The consensus is that it is really the opposite and that eating soy products really has beneficial results for both women’s and men’s health.

Soy has been consumed by Asian people for many generations but it has only been included in the Western diet for just 60 years. Studies have shown that Asian women have less health problems dealing with cancer and that the presence of soy in their diet is the determining factor because of the uniquely high content of isoflavones in soy.

Isoflavone compounds have a high concentration of estrogenic properties which means they act like the primary female sex hormone estrogen and they bind to the estrogen receptors in the body.
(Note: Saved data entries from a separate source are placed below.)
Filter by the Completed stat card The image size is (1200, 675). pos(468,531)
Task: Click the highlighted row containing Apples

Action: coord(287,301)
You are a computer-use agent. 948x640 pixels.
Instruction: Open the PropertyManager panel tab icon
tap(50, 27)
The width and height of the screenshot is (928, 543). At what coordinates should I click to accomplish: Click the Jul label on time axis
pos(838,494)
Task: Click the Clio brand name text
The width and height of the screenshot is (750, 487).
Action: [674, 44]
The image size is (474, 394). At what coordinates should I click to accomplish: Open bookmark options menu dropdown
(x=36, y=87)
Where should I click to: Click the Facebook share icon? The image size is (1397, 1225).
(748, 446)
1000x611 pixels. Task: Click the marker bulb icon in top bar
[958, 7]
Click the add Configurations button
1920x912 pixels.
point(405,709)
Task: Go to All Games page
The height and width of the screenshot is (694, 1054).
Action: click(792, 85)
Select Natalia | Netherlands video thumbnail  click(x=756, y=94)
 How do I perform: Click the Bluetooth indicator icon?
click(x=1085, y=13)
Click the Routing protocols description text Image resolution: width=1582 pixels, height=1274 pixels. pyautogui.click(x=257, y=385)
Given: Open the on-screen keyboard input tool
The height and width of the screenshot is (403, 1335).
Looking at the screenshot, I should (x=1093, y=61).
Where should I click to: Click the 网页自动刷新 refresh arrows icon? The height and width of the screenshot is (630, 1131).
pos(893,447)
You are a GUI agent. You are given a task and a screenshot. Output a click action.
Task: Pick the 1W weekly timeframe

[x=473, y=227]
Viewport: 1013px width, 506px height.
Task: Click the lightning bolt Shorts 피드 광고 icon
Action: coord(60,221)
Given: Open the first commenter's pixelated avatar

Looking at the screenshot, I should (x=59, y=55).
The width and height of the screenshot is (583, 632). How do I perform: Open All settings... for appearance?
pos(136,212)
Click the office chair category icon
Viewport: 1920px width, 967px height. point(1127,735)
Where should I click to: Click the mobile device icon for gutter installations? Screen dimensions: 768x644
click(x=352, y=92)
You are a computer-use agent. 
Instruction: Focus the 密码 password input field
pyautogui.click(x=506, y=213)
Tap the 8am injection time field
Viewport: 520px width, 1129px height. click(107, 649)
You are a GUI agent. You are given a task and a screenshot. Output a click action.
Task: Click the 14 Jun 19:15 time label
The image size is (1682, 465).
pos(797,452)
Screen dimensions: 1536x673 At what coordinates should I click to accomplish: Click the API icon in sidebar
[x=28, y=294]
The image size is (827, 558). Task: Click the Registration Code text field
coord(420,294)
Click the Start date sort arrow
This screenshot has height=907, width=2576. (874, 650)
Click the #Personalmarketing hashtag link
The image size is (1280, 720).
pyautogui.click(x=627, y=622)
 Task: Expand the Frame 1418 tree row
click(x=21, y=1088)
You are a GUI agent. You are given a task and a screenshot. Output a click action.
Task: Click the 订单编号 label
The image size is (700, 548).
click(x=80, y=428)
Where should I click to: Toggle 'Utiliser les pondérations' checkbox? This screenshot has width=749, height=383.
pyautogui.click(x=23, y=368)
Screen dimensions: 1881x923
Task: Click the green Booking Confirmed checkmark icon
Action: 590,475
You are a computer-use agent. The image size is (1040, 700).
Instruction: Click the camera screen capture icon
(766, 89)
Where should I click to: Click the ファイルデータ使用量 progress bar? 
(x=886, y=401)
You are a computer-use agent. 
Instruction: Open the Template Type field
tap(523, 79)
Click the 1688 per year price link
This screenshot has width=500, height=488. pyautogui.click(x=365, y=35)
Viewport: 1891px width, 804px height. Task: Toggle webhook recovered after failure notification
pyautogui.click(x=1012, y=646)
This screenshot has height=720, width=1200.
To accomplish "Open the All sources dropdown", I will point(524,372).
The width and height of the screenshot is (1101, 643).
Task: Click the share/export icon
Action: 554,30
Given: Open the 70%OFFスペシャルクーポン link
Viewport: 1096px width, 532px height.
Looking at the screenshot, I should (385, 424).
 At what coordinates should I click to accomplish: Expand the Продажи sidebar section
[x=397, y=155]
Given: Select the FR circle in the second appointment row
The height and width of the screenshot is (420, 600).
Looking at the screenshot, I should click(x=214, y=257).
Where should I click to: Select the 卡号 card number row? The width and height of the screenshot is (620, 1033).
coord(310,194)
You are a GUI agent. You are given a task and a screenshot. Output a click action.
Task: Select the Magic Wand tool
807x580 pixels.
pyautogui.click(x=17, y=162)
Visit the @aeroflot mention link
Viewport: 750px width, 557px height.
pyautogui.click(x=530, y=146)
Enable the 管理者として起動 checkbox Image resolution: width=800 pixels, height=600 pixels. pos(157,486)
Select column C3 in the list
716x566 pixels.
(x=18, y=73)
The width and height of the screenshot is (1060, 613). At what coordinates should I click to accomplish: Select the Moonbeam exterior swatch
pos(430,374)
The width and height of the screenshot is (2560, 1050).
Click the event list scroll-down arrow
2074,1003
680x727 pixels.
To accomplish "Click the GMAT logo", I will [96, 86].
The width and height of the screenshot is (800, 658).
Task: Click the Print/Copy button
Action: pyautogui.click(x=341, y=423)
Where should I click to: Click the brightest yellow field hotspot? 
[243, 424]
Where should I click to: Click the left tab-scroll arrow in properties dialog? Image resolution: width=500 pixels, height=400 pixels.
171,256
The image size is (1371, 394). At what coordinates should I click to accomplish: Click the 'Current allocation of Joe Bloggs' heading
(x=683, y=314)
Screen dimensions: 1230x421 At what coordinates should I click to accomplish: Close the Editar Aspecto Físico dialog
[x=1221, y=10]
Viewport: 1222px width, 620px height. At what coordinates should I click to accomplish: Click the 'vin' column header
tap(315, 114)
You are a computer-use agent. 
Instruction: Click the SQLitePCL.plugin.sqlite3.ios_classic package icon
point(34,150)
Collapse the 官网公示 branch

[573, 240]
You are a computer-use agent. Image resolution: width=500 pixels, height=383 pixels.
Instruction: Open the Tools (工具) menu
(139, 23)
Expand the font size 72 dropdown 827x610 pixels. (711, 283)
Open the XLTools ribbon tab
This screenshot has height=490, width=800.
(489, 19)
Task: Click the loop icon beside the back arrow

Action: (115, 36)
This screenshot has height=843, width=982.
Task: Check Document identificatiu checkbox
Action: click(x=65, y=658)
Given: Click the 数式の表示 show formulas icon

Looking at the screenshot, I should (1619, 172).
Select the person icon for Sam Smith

It has been feared in the past that this binding is what causes cancer.

However, studies have now shown that there are two types of receptors in our bodies – alpha receptors that stimulate a tumors growth rate and beta receptors which decrease tumor growth rate and even stimulates apoptosis which is a programmed mechanism in the body that tells the body’s cell to self-destruct when their DNA is damaged and they are not able to repair it. Without this mechanism damaged cells can form cancer.

So why do Asian women have less problems with cancer than Western women especially if Western women have incorporated soy products into their diets?

The impact according to research may have to do to when we start eating it.

Asian women eat soy products from the time they are born or even prenatally in their mother’s wombs because their mother’s diets contain soy, like tofu, edamame, fermented nato, and soy sauce for instance. Thus their bodies were programed for their beta receptors to bind with estrogen, preventing tumors.

It is believed by researchers too that soy in the diet of Asians go back several generations and as a result predetermined that soy reacts as a cancer deterrent throughout life, whereas in the Western culture soy is not readily consumed regularly. When Asian women move to the west they are predisposed to cancer within two generations.

In any case, including soy products in your diet is a benefit to your heart health 

and for women to prevent or decrease cancer growth.  According to Fang Fang Zhang, who is an associate professor at Tufts University located in Massachusetts, who studied 6,000 women with breast cancer, he found a 21% reduction in the mortality rates in women who consumed more soy their diets.

For men it can mean a 30% reduction in the risk of developing prostate cancer according to Catherine Applegate, who is a predoctoral fellow with the University of Illinois’s Tissue Microenvironment Training Program and one of the study authors.